An Algorithm for Odd Gracefulness of the Tensor Product of Two Line Graphs

TL;DR

This paper introduces an algorithm for assigning odd graceful labelings to the tensor product of two path graphs, expanding the class of graphs known to admit such labelings and providing a constructive method.

Contribution

It presents the first generalized algorithm for odd graceful labeling of tensor products of two paths, proving their odd gracefulness for all integer parameters.

Findings

The tensor product of two paths is odd graceful for all n, m.

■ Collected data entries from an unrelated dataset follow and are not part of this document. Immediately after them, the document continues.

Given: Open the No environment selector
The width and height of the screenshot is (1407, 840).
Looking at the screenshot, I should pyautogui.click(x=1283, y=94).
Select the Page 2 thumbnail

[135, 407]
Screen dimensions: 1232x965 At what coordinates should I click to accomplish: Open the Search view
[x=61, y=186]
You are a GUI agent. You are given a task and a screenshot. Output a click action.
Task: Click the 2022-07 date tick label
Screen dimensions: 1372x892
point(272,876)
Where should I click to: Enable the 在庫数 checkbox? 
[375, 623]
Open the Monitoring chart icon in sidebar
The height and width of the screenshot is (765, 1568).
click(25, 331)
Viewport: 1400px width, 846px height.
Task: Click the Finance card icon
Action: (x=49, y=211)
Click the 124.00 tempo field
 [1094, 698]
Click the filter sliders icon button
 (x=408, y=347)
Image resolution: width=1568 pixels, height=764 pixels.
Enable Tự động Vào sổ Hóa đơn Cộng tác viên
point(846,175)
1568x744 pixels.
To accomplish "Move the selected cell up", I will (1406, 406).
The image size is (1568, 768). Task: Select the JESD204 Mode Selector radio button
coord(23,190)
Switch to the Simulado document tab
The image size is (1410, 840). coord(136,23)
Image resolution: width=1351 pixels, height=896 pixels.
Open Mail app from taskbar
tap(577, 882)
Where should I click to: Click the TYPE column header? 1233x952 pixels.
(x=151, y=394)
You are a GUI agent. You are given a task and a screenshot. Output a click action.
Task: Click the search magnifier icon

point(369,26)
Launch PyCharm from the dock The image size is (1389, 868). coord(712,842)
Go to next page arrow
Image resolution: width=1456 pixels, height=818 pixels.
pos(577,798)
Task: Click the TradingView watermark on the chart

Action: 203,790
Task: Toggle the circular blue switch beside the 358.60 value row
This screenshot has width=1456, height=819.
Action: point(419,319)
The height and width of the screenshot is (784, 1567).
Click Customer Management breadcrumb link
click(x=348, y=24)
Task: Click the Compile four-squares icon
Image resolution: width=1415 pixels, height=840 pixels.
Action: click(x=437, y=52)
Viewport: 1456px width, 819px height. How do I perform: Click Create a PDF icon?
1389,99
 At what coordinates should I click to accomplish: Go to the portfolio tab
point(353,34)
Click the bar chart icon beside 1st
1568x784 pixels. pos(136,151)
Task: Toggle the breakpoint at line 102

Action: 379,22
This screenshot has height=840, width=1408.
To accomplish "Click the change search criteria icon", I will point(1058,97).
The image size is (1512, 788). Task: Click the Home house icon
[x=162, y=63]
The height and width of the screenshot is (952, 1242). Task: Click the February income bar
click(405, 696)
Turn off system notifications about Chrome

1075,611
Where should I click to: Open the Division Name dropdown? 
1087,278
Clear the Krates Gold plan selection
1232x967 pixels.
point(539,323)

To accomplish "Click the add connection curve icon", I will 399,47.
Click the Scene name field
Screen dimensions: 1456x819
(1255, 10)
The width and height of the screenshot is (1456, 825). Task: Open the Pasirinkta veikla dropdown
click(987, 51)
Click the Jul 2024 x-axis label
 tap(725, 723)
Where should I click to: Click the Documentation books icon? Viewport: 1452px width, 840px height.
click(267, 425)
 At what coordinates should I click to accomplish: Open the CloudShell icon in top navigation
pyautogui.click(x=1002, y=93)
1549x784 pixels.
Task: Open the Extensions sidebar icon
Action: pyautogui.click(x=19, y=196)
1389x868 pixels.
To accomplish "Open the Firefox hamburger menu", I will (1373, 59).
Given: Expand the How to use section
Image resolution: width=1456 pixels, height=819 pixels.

A constructive algorithm for labeling these graphs is provided.

The paper extends the class of graphs known to be odd graceful.

Abstract

An odd graceful labeling of a graph G=(V,E) is a function f:V(G)->[0,1,2,...,2|E(G)|-1} such that |f(u)-f(v)| is odd value less than or equal to 2|E(G)-1| for any u, v in V(G). In spite of the large number of papers published on the subject of graph labeling, there are few algorithms to be used by researchers to gracefully label graphs. This work provides generalized odd graceful solutions to all the vertices and edges for the tensor product of the two paths P_n and P_m denoted P_n^P_m . Firstly, we describe an algorithm to label the vertices and the edges of the vertex set V(P_n^P_m) and the edge set E(P_n^P_m) respectively. Finally, we prove that the graph P_n^P_m is odd graceful for all integers n and m.